Teamwork was certainly prominent among the qualities championed by those Scottish missionaries who helped popularise football around the world a century ago. Scots were at the forefront of the British Empire. Her sailors, engineers, bankers, teachers, scientists and ministers fanned out across the world and that provided a platform to spread education, capitalism, the Bible . . . and football.

‘Successful Scottish football managers are part of a much wider trend,’ said the leading Scottish historian, Professor Tom Devine, ‘It is easy to fall into what I call an “ethnic conceit”, but there’s no doubt that globally the Scots have punched above their weight in a whole variety of areas, and football management is one of them. It’s the same in medicine, in science, in engineering. They played a pre-eminent role, for better and for worse, in the empire. And remember the line “Beam me up, Scotty”? There’s significance to that. In Star Trek the only ethnic groups on Starship Enterprise, apart from the Americans, were a Russian, a Japanese and a Scot.’ If there had been an Enterprise XI, Scotty would have been the manager.

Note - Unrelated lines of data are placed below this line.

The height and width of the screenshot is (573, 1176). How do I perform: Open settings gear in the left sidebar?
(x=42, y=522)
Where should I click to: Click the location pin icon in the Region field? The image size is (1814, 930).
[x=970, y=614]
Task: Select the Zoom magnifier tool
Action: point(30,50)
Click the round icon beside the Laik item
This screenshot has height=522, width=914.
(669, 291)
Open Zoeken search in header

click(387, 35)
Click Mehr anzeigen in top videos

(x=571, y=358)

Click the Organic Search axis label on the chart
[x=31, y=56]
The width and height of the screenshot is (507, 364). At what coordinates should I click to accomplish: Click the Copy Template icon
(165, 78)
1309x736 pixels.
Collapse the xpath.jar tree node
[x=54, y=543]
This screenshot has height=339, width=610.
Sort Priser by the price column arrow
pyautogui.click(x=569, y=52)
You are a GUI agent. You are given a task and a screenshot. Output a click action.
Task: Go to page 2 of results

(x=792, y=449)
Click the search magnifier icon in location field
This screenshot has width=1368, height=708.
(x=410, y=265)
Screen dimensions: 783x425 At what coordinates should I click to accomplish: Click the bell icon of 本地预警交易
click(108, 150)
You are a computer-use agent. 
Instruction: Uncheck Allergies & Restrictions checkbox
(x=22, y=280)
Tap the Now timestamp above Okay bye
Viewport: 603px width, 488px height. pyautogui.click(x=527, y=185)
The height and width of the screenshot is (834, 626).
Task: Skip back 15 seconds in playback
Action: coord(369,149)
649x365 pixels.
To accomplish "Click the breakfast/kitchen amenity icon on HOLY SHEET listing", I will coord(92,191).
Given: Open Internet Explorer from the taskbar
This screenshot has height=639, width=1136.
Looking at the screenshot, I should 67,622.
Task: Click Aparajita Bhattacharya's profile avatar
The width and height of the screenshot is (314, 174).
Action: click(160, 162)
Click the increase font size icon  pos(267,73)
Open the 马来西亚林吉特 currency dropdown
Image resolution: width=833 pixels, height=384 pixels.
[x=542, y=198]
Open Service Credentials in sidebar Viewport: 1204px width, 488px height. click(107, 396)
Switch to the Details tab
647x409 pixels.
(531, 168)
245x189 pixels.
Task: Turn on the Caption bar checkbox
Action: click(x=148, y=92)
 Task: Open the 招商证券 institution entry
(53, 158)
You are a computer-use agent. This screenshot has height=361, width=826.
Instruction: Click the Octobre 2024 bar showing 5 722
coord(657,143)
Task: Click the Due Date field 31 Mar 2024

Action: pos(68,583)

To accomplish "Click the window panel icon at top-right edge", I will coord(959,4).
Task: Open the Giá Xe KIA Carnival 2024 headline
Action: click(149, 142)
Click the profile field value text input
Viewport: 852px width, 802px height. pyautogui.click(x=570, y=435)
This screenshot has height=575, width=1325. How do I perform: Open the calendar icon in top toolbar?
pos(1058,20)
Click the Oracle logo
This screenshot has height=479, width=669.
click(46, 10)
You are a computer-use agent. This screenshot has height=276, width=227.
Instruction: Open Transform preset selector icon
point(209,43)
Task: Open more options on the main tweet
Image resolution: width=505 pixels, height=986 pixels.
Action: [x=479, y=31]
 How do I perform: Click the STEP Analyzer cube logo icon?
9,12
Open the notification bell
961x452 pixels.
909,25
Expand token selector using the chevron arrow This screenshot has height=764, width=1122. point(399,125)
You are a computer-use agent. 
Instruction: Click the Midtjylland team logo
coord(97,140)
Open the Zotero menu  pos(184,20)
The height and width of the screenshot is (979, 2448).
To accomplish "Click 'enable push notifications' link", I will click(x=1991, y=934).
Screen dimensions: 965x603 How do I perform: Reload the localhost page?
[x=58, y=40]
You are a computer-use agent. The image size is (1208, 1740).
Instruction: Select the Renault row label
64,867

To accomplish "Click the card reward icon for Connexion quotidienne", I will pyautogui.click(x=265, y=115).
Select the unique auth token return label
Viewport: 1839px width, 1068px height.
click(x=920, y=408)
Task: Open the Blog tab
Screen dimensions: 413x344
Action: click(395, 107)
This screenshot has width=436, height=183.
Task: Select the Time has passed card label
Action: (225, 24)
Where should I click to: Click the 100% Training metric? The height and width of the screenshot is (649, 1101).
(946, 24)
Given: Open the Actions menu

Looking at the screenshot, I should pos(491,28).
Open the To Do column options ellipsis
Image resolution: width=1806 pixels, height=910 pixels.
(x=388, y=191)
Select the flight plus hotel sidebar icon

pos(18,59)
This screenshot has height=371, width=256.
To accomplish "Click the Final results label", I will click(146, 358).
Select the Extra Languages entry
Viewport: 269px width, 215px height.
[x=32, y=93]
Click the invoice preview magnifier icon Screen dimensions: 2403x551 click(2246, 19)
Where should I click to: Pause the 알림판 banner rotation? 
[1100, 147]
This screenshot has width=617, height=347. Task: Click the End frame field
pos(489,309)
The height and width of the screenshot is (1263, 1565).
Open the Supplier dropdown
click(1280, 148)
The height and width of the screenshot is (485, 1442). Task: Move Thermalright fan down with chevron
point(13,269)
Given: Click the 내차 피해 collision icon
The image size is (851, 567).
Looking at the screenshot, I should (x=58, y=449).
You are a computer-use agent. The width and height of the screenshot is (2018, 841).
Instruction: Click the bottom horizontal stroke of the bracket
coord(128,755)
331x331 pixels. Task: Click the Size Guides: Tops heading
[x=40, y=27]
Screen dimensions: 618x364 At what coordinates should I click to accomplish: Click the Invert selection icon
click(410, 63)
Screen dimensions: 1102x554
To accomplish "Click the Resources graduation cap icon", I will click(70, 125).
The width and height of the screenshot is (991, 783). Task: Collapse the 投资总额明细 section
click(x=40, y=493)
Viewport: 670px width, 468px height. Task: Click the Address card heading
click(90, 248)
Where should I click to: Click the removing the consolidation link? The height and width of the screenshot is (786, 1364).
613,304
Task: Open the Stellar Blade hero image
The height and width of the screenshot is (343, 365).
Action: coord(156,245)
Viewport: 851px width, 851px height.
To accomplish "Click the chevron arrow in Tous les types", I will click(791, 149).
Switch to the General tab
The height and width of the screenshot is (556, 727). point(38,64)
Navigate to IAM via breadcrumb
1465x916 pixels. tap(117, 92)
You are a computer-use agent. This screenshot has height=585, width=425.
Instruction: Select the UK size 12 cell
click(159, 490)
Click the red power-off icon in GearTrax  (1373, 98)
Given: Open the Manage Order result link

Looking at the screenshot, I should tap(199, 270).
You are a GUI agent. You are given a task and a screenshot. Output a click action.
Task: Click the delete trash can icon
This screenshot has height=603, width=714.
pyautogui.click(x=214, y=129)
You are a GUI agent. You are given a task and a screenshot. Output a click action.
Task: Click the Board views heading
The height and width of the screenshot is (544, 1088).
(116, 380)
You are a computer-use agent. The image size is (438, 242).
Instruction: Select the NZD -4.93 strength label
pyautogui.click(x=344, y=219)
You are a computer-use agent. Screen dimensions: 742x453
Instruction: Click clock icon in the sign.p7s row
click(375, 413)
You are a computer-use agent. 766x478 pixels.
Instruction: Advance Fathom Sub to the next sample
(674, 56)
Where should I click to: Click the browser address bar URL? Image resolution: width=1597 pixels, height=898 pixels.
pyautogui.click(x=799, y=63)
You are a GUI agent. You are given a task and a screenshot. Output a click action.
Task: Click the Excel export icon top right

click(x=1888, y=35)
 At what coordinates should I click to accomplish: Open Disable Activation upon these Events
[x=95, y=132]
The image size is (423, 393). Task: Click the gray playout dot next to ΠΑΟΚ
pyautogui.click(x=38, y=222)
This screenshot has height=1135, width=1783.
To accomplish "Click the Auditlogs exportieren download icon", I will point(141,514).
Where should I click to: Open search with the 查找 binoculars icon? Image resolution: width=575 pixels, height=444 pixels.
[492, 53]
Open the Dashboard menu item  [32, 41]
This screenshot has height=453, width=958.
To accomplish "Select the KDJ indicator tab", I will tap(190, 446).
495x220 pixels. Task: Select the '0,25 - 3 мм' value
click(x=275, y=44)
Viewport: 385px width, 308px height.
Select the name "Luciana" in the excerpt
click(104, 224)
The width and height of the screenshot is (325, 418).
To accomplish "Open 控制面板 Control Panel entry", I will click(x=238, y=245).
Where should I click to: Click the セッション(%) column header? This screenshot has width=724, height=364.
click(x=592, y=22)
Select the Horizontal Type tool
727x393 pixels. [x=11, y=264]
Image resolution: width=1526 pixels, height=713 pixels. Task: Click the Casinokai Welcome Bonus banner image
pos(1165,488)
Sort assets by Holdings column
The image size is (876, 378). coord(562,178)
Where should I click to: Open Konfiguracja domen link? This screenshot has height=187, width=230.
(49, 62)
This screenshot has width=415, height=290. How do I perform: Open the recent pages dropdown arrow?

In the late 19th and early 20th centuries Scots arrived in South America, Asia and mainland Europe and taught the innovative ‘Scottish’ football style of short passing and teamwork. At that time the game in England revolved around long kicking or players simply dribbling with the ball until they were dispossessed.

The world was receptive to Scottish ideas. They were hugely significant in establishing football as the sport of the masses in Brazil, Argentina and Uruguay, three countries which would go on to win many World Cups between them. Modern football was introduced to China by a Scot in 1879. Other Scottish coaches worked in Holland, Italy, Hungary and Czechoslovakia. And they flooded into England.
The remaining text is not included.